(RECORDS SUPPLIED Opens)

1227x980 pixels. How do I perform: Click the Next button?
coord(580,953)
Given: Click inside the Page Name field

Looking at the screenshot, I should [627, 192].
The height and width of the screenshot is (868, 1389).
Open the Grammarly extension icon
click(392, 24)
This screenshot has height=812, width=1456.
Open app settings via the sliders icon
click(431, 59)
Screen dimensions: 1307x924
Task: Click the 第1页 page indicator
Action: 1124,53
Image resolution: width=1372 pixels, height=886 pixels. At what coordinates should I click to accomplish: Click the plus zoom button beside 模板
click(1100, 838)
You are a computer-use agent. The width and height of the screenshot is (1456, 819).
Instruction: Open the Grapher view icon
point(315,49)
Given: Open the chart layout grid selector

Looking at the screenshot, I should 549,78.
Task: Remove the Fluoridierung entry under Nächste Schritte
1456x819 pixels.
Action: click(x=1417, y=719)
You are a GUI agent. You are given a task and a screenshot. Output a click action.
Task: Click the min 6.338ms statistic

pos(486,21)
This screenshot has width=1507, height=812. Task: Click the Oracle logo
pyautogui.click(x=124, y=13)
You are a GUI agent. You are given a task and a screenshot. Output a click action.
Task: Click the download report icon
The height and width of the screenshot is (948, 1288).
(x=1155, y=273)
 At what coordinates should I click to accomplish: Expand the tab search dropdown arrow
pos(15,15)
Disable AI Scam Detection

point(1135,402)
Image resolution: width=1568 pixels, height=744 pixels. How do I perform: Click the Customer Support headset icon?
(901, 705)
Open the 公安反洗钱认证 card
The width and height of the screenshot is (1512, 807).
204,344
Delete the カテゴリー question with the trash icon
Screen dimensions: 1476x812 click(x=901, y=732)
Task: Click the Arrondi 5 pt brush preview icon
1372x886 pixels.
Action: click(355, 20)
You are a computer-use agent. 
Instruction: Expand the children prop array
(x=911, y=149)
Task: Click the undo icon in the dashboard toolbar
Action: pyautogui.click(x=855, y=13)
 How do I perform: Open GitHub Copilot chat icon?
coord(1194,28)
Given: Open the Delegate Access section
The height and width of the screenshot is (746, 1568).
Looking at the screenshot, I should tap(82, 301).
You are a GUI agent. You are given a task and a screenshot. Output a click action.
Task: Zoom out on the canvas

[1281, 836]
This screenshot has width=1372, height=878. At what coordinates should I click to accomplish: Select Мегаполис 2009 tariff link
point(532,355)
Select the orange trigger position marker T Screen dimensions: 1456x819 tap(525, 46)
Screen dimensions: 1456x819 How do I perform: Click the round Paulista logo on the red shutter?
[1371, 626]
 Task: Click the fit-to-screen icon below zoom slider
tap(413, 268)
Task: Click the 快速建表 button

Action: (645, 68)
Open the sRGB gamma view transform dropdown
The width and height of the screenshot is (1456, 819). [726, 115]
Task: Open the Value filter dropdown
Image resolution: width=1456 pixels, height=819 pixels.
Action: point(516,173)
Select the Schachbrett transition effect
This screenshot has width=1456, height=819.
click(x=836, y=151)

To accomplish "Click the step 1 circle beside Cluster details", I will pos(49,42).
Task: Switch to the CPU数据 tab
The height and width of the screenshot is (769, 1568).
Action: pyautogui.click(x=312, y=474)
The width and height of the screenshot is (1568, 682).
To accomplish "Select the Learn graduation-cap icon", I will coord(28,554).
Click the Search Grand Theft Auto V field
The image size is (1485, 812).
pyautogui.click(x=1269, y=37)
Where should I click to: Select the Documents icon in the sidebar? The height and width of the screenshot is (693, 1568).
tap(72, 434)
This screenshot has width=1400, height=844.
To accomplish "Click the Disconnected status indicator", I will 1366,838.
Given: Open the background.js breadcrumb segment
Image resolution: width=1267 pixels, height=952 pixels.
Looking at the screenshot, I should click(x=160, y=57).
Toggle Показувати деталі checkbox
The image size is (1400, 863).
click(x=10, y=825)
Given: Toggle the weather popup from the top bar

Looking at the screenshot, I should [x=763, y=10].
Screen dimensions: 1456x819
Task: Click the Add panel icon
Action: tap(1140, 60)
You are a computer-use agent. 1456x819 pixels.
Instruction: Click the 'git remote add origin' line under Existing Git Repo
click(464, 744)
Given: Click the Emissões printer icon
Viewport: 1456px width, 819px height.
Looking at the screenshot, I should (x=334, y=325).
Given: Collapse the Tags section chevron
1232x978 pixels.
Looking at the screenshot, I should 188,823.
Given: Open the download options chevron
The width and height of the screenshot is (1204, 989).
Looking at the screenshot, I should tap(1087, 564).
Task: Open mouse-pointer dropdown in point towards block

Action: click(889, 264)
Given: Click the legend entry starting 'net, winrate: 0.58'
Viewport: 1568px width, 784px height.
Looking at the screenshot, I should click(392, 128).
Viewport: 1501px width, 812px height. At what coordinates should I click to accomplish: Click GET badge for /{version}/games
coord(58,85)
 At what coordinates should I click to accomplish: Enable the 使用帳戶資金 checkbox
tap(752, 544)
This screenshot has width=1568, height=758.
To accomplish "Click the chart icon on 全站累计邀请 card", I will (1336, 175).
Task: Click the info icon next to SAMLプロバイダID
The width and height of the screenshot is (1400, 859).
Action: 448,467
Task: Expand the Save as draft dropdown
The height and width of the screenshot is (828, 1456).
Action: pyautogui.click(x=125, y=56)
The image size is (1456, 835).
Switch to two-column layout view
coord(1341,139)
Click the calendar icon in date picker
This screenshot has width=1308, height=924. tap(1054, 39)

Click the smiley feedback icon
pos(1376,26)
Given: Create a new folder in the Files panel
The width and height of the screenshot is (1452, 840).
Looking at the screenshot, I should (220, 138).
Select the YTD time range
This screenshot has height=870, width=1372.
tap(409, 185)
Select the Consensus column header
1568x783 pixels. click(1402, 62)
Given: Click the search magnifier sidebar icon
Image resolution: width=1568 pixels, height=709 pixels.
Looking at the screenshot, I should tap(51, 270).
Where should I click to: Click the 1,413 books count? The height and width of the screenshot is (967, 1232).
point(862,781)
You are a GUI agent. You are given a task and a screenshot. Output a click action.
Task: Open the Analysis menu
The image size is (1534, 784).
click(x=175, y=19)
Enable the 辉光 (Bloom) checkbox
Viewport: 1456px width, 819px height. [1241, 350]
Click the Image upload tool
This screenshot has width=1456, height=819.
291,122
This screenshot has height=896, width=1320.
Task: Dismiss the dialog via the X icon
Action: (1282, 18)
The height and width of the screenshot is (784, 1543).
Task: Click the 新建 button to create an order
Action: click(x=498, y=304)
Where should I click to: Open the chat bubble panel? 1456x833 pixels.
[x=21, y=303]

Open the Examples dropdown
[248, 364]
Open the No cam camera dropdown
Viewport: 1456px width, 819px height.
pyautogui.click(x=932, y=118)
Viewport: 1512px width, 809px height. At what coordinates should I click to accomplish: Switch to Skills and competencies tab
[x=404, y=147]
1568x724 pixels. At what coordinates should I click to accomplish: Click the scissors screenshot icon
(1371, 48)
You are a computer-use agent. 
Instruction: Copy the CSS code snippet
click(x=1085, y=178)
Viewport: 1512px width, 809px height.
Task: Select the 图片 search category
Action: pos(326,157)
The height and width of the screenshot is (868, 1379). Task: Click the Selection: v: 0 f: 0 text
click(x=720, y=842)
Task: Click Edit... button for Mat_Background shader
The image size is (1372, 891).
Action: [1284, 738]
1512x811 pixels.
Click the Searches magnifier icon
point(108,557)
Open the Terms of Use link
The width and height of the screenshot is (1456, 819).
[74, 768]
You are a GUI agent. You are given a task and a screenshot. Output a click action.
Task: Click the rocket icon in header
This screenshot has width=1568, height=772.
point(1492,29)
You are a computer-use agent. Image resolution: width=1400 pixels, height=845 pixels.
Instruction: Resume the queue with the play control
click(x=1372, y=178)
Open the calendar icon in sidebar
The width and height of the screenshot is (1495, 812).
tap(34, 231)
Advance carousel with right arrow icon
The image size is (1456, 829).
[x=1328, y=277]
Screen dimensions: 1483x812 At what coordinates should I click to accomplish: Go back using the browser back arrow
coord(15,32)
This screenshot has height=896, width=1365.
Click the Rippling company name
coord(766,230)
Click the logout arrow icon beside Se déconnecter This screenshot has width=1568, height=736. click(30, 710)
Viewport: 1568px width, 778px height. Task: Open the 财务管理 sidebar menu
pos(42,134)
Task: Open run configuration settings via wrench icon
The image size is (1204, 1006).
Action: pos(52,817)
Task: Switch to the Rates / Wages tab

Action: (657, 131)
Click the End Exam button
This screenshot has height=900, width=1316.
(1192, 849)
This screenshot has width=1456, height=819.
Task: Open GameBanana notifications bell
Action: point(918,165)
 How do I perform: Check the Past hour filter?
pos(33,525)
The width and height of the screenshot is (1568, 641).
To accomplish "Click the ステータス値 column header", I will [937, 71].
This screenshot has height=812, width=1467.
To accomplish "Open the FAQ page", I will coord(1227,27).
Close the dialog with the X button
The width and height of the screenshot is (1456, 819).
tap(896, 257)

(RECORDS SUPPLIED Closes)

WHAT YOU WILL DO: Where a line above contains the string "entry", tally it, then give the number alone.

ANSWER SECTION: 2